All of the data needs to be printed again, exactly as written.
(DATASET CONTENT begins)
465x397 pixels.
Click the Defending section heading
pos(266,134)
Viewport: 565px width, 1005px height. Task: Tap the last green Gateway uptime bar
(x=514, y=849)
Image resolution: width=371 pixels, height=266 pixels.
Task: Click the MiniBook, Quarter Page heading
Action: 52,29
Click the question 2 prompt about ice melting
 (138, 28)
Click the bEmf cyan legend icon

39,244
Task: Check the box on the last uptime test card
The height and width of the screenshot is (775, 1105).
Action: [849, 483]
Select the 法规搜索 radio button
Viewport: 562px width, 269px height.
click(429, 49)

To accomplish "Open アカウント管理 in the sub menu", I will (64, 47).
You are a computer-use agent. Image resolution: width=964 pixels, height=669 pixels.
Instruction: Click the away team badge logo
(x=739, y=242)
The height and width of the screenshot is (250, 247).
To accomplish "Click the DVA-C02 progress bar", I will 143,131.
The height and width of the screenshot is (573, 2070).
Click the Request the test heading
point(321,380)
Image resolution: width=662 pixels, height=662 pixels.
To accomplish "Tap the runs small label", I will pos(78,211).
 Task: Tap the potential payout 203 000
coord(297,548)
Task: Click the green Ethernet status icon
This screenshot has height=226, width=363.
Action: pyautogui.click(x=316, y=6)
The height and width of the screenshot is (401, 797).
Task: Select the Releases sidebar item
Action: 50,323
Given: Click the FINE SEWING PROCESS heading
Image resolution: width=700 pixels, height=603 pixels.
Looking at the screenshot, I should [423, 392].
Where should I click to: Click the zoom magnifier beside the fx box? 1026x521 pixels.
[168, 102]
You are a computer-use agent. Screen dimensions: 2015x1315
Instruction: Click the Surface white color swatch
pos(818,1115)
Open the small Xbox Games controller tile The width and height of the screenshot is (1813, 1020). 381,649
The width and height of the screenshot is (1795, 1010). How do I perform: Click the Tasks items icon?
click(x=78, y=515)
(DATASET CONTENT ends)
SOLUTION TO THE EXERCISE
465x397 pixels.
Click the Defending section heading
pos(266,134)
Viewport: 565px width, 1005px height. Task: Tap the last green Gateway uptime bar
(x=514, y=849)
Image resolution: width=371 pixels, height=266 pixels.
Task: Click the MiniBook, Quarter Page heading
Action: 52,29
Click the question 2 prompt about ice melting
 (138, 28)
Click the bEmf cyan legend icon

39,244
Task: Check the box on the last uptime test card
The height and width of the screenshot is (775, 1105).
Action: [849, 483]
Select the 法规搜索 radio button
Viewport: 562px width, 269px height.
click(429, 49)

To accomplish "Open アカウント管理 in the sub menu", I will (64, 47).
You are a computer-use agent. Image resolution: width=964 pixels, height=669 pixels.
Instruction: Click the away team badge logo
(x=739, y=242)
The height and width of the screenshot is (250, 247).
To accomplish "Click the DVA-C02 progress bar", I will 143,131.
The height and width of the screenshot is (573, 2070).
Click the Request the test heading
point(321,380)
Image resolution: width=662 pixels, height=662 pixels.
To accomplish "Tap the runs small label", I will pos(78,211).
 Task: Tap the potential payout 203 000
coord(297,548)
Task: Click the green Ethernet status icon
This screenshot has height=226, width=363.
Action: pyautogui.click(x=316, y=6)
The height and width of the screenshot is (401, 797).
Task: Select the Releases sidebar item
Action: 50,323
Given: Click the FINE SEWING PROCESS heading
Image resolution: width=700 pixels, height=603 pixels.
Looking at the screenshot, I should [423, 392].
Where should I click to: Click the zoom magnifier beside the fx box? 1026x521 pixels.
[168, 102]
You are a computer-use agent. Screen dimensions: 2015x1315
Instruction: Click the Surface white color swatch
pos(818,1115)
Open the small Xbox Games controller tile The width and height of the screenshot is (1813, 1020). 381,649
The width and height of the screenshot is (1795, 1010). How do I perform: Click the Tasks items icon?
click(x=78, y=515)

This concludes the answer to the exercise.